The first train left at 4 am. We all said very emotional goodbyes. This was the starting point of a great danger. We got off the train ten kilometres before the border; then we waited until dark. We started walking the road to the border which could not be followed for very long. Then the long walk began through ploughed and muddy fields and the rain was coming down heavily. We dodged border patrols with guard dogs, search lights from lookout towers crossing a river, then a tank trap ditch fifteen feet plus deep with steep edges, very hard to climb up in the rain and holding two babies (fifteen months and four weeks old). Then we were crawling under a ten-foot-high barbed wire barrier fence. Finally, we were across the border in West Germany. We had got through the Iron Curtain! And now only another ten kilometres of marching to the next train station but this time we followed the road all the way, without fear. The train pulled in shortly after we got there, and we were on our way to Bremen. When we got there, the baby got very sick and had to be hospitalized for six weeks. In the meantime, the ship left for Canada without us.

 

The next ship sailed from Capri, Italy. A long train with immigrants to Canada and Australia left the city of Bremen to Naples, Italy, crossing several borders. At a four-hour stopover in Rome, some of the people went to see the old coliseum and Henry went with them.
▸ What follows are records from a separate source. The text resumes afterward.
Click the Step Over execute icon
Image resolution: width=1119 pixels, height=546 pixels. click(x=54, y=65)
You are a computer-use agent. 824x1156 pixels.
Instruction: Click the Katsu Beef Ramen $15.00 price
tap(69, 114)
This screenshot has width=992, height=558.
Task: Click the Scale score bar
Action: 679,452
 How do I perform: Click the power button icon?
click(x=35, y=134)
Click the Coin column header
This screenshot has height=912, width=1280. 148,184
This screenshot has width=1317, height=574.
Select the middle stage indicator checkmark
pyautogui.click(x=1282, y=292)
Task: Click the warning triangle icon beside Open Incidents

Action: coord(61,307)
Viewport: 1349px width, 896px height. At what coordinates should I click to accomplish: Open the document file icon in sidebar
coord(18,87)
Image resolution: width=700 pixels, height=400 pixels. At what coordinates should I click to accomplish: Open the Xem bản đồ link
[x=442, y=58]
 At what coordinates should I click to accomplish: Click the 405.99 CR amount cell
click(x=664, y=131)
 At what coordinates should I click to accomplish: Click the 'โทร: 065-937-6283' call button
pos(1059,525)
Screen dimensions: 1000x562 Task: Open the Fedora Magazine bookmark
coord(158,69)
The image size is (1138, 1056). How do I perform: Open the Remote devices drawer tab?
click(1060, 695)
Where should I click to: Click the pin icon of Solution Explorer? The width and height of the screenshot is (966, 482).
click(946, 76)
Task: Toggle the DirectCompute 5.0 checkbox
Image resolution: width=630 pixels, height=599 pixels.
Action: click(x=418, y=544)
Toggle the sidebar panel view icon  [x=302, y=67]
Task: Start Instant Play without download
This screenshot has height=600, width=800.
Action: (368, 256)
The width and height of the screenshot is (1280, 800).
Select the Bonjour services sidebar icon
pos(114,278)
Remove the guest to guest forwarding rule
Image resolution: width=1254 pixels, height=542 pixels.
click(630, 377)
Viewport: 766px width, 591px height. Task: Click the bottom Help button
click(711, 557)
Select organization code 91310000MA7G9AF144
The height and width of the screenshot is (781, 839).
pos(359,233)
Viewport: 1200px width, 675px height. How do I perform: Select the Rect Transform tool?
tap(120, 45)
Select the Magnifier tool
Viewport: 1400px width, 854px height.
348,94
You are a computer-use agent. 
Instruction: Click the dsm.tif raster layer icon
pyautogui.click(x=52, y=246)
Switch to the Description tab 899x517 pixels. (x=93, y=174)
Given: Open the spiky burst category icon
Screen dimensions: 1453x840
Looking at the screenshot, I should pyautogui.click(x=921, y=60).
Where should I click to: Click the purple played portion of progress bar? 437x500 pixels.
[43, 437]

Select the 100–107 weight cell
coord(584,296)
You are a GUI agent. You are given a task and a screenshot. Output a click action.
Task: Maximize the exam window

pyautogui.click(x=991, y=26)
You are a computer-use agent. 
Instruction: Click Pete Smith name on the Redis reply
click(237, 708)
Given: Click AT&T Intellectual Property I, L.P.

I stayed on the train with the little ones. A Medical doctor and two nurses came and insisted to take the little baby to the first aid for an examination. They promised to return the baby right after. The train left and the baby was not returned. A search revealed there was no first aid car, no doctor and no nurses! I went into a straight panic and nearly lost my mind; my baby was taken away and I had no clue on where they took him. Once we arrived in Naples, we searched for our baby at many places. Ten days later, with the aid of a helpful nun, we found him at a convent where they had many babies.

 

Two weeks later our ship, the Charleston, left the harbour of Capri, crossing the Mediterranean Sea and Atlantic Ocean. After twelve days, on September 4, 1949, we landed in Halifax. One week later we arrived in Trochu. After a one-year stay on the Henkel’s farm, there came the birth of our little girl, Iris, in 1950. The family moved to Didsbury. Where Henry worked as a shoemaker for Clarence’s Shoe Store, before Henry finished his time there, he made sure to make enough shoes so Clarence would not need a pair for a good amount of time. In 1962, we relocated back to Trochu after purchasing the shoe shop from Mrs. Fiala. Henry reopened the shoe shop to “Henry’s Shoe shop – Shoes for the family, all repairs” Henry’s Shoes was born.